*WRITTEN INSTRUCTION 1*: Please retype everything in the records from the very first line down to the line containing "point(974,329)", keeping both of those lines.

*EXCERPT*:

Ambrosio Rianzares Bautista y Altamira (December 7, 1830 – December 4, 1903), also known as Don Bosyong, was a Filipino lawyer and author of the Declaration of Philippine Independence. A distant relative of the Rizal family, Bautista often gave advice to José Rizal, a Filipino nationalist, while studying in Manila.

Early life and career
Bautista was born in Biñan, Laguna, to Gregorio Enriquez Bautista and Silvestra Altamira. He attended preparatory school in Biñan and studied law at the University of Santo Tomas, obtaining a degree in 1865. He then practiced law in Manila and offered free legal services to poor clients. Whilst practicing law, Bautista, on his way to Malolos, Bulacan, was captured by a group of bandits, who subsequently learned that he had saved many of their friends as a defender of the poor in court cases against rich Filipinos and Spaniards. The bandits apologized to Bautista and set him free.

Political activism
Bautista solicited funds to finance a campaign for reforms in the Philippines, later becoming a member of the La Liga Filipina, Cuerpo de Compromisarios and La Propaganda. In 1896, the Spaniards arrested and imprisoned him at Fort Santiago, as he was suspected of being involved in the Philippine Revolution; Bautista elected to defend himself and was later released from prison.

In 1898, Bautista became the first adviser to President Emilio Aguinaldo and subsequently wrote the Declaration of Philippine Independence. 

Contrary to common belief, it was Bautista, and not Aguinaldo, who waved the Philippine flag before the jubilant crowd on June 12, 1898, during the Philippines Proclamation of Independence in Cavite.

*RECORDED INFORMATION*:
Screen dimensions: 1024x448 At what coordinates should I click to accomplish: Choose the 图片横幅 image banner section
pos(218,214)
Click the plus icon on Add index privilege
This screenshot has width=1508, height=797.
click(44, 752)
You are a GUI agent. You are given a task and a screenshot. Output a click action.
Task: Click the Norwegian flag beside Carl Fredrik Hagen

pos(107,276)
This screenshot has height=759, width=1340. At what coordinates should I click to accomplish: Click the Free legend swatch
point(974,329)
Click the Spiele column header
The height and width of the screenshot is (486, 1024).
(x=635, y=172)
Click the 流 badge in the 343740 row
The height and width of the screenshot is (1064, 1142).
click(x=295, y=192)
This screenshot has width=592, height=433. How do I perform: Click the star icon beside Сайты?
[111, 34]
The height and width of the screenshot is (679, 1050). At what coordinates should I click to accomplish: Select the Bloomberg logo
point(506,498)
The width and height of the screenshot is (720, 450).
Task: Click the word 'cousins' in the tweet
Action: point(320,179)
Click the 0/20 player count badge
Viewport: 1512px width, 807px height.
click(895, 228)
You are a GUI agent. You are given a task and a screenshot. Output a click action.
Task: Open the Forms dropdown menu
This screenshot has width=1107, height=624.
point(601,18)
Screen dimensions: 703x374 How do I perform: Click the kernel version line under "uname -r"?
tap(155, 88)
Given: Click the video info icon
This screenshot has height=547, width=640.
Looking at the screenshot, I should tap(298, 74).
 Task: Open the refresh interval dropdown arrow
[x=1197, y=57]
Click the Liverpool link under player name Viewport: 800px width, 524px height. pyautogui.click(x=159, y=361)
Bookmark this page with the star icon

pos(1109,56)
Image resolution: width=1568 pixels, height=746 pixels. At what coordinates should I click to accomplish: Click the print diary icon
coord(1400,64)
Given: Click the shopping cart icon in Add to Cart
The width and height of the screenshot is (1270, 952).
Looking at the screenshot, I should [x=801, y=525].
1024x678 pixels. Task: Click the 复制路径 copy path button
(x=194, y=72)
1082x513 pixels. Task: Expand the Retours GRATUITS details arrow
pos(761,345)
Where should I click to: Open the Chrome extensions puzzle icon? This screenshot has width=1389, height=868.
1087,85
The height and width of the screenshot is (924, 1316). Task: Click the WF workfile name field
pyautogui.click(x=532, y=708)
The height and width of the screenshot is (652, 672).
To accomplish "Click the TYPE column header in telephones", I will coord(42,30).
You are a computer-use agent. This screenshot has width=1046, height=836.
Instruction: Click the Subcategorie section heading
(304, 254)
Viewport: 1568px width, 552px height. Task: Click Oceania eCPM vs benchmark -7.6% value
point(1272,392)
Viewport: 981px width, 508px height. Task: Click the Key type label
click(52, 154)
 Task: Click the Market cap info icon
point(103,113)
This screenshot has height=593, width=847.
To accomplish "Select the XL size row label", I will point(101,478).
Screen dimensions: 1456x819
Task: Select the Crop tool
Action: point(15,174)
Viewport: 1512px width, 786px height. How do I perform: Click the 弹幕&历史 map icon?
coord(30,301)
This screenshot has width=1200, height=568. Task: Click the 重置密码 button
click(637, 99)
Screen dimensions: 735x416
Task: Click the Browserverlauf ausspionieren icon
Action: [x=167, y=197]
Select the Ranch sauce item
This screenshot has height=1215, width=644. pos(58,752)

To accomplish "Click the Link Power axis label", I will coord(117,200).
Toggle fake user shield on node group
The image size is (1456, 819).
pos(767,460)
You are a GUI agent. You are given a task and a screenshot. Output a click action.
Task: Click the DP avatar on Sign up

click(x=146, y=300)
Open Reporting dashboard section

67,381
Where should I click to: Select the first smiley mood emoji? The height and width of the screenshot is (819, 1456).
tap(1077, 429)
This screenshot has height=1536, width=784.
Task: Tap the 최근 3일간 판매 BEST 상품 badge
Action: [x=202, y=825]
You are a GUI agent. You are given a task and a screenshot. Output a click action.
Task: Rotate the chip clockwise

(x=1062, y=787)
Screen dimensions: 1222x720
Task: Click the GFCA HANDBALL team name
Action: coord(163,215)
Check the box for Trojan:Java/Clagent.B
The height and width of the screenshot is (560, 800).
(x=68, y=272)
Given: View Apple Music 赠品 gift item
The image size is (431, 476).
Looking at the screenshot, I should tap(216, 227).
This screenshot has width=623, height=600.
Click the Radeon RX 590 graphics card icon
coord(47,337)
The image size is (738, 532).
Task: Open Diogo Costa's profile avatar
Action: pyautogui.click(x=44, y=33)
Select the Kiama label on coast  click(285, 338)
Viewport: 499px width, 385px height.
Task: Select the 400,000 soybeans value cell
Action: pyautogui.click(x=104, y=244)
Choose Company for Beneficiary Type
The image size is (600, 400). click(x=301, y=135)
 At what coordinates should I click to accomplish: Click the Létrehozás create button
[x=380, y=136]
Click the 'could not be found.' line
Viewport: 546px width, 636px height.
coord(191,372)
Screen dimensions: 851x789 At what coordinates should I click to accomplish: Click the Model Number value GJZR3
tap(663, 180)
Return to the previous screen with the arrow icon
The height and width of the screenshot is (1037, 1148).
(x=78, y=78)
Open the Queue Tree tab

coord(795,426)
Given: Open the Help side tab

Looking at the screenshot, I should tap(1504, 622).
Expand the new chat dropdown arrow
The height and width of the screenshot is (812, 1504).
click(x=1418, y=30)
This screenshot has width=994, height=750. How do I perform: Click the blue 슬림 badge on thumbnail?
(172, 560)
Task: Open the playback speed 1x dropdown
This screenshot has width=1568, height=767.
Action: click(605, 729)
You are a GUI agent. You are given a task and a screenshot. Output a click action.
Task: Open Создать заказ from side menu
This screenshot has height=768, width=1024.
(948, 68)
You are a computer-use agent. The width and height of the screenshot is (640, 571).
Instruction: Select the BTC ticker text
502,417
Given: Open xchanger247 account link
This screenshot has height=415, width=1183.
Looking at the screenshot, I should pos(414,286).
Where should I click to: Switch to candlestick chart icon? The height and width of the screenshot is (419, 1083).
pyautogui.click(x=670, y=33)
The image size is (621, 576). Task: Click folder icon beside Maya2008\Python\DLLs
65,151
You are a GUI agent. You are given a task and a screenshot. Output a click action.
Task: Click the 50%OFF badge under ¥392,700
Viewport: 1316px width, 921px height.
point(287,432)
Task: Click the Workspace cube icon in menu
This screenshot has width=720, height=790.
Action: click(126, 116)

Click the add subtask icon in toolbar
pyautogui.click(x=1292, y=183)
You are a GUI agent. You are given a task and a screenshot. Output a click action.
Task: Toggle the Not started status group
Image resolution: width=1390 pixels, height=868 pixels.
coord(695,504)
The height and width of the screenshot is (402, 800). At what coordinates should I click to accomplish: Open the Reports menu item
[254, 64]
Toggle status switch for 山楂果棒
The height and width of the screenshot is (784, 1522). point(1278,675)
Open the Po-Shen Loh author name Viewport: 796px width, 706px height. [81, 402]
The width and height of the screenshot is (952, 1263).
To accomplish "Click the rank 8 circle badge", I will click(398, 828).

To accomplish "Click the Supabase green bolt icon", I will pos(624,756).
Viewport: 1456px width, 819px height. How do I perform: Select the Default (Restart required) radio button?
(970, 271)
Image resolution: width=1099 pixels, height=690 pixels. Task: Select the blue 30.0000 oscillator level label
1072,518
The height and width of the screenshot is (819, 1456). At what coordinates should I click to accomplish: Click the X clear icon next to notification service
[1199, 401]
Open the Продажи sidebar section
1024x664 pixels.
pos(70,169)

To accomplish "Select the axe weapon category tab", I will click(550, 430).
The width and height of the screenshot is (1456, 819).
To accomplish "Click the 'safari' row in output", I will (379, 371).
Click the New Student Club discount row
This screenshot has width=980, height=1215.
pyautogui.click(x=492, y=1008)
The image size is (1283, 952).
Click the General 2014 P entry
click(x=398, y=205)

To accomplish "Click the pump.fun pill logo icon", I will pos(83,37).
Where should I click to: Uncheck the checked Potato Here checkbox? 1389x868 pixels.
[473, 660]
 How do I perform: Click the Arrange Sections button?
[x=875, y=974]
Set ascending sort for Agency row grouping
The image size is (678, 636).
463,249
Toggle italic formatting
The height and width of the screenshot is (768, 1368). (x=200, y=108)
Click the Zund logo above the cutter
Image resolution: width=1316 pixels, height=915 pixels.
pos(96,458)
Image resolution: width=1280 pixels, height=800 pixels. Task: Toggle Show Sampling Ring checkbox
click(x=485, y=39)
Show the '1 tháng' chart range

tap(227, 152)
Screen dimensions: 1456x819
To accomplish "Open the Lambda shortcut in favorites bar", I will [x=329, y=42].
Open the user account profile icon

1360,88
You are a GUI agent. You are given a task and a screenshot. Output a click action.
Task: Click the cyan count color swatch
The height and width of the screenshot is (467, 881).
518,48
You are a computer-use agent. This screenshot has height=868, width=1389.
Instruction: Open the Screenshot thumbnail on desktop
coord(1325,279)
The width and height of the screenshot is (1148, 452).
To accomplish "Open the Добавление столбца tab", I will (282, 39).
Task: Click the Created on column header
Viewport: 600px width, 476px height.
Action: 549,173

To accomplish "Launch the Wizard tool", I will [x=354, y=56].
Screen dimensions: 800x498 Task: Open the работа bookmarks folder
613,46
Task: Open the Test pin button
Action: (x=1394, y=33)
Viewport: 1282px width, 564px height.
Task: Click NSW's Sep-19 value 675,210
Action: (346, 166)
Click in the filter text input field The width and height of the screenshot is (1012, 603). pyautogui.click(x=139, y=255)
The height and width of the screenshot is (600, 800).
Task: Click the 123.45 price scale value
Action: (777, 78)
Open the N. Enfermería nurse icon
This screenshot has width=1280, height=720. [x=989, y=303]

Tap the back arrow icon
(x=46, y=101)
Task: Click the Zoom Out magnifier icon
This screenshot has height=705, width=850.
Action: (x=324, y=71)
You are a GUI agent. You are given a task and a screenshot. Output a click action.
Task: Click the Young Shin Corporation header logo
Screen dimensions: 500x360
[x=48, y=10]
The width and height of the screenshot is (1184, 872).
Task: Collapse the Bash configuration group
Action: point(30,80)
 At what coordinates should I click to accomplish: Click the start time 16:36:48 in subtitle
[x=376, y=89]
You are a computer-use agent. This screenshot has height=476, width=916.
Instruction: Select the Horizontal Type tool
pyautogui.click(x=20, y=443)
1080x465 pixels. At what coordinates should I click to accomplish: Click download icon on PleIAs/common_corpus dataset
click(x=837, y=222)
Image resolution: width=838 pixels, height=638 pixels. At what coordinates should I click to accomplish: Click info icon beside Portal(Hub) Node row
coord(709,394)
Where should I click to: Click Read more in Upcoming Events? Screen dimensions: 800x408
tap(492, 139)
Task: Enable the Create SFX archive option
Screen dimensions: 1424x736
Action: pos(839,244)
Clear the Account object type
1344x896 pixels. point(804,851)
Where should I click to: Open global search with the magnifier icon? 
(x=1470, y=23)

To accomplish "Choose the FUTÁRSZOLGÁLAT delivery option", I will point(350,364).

*WRITTEN INSTRUCTION 2*: According to the passage on Ambrosio Rianzares Bautista, in what year did he obtain his law degree from the University of Santo Tomas?

*FINAL RESULT 1*:
Screen dimensions: 1024x448 At what coordinates should I click to accomplish: Choose the 图片横幅 image banner section
pos(218,214)
Click the plus icon on Add index privilege
This screenshot has width=1508, height=797.
click(44, 752)
You are a GUI agent. You are given a task and a screenshot. Output a click action.
Task: Click the Norwegian flag beside Carl Fredrik Hagen

pos(107,276)
This screenshot has height=759, width=1340. At what coordinates should I click to accomplish: Click the Free legend swatch
point(974,329)

*FINAL RESULT 2*: 1865